SET OF TASKS
a – Quote the passage on planktonic bacteria in the North Pacific from "Several experiments were" up to and including "unicellular cyanobacteria Prochlorococcus.".
b – Extend the passage on planktonic bacteria in the North Pacific, picking up after its final sentence.

DOCUMENT SECTION
>>

My dissertation research described the influence of planktonic bacteria on upper ocean organic matter dynamics in the North Pacific Subtropical Gyre (NPSG). Analyses of dissolved organic matter (DOM) temporal dynamics were coupled to studies investigating the influence of heterotrophic bacterial production (HBP) on upper ocean organic carbon fluxes in the NPSG. Nine cruises to the Hawaii Ocean Time-series field site Station ALOHA revealed that HBP accounted for a large flux of organic carbon in the upper ocean of the NPSG. HBP was significantly enhanced by sunlight with photoenhancement of HBP accounting for 3.2 mol C m^-2 yr^-1, equivalent to 21% of the annual photoautotrophic production in this ecosystem. These observations suggest that HBP in the upper ocean of the oligotrophic NPSG exerts a large influence on organic matter dynamics in this ecosystem, and that a large fraction of HBP depends on sunlight.

Several experiments were conducted to asses the response of heterotrophic protein production to irradiance at Station ALOHA. Upper ocean HBP increased with light intensity at low light fluxes (<0.200 mmol quanta m^-2 s^-1), but saturated or declined with increasing irradiance. Experiments conducted in the upper and lower photic zone revealed significant photoinhibition of bacterial production in the lower photic zone. Overall, the heterotrophic response was similar to the photosynthetic response, suggesting light-driven HBP could result from mixotrophic growth by the photoautotrophic unicellular cyanobacteria Prochlorococcus.

<<

EXTRACTED RECORDS
>>

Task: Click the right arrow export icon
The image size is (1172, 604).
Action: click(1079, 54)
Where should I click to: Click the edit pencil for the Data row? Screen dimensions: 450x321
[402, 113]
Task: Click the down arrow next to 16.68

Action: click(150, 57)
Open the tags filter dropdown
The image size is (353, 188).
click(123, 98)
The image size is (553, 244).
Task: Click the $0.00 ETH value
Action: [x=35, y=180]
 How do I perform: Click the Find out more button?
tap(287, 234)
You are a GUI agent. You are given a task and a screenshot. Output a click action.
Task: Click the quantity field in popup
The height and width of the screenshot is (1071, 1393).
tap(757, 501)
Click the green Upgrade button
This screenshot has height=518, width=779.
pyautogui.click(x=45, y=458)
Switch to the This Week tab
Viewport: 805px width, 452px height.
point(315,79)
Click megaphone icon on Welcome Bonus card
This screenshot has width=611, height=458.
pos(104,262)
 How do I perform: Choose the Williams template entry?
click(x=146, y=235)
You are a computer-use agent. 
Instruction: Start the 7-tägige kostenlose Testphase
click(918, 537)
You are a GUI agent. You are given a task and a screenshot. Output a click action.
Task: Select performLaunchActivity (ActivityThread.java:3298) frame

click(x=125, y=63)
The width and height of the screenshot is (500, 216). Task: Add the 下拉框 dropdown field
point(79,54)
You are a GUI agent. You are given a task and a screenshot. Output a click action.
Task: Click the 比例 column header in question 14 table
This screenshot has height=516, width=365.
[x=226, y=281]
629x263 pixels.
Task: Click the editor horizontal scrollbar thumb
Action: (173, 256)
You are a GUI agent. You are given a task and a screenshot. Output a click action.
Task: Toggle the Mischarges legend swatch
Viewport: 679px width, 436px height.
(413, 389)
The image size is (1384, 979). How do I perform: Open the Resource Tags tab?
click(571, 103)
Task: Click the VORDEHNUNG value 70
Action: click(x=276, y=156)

<<

TASK-BY-TASK OUTPUTS
a –
Several experiments were conducted to asses the response of heterotrophic protein production to irradiance at Station ALOHA. Upper ocean HBP increased with light intensity at low light fluxes (<0.200 mmol quanta m^-2 s^-1), but saturated or declined with increasing irradiance. Experiments conducted in the upper and lower photic zone revealed significant photoinhibition of bacterial production in the lower photic zone. Overall, the heterotrophic response was similar to the photosynthetic response, suggesting light-driven HBP could result from mixotrophic growth by the photoautotrophic unicellular cyanobacteria Prochlorococcus.

b –
Analyses of DOM inventories between 1988 and 1999 revealed multiyear increases in the inventories of dissolved organic carbon, nitrogen, and phosphorous (DOC, DON, and DOP) in the upper ocean of the NPSG. During the latter half of the observation period, the rate of DOP accumulation declined, coincident with significant accumulations of DOC and DON. Analyses of bacterial population dynamics between 1992 and 1999 revealed an apparent shift in the abundance of Prochlorococcus during the period of observation. Increasing abundance of Prochlorococcus coincident with accumulated inventories of DOM suggests that prokaryote population structure directly influences the cycling of organic matter in this ecosystem.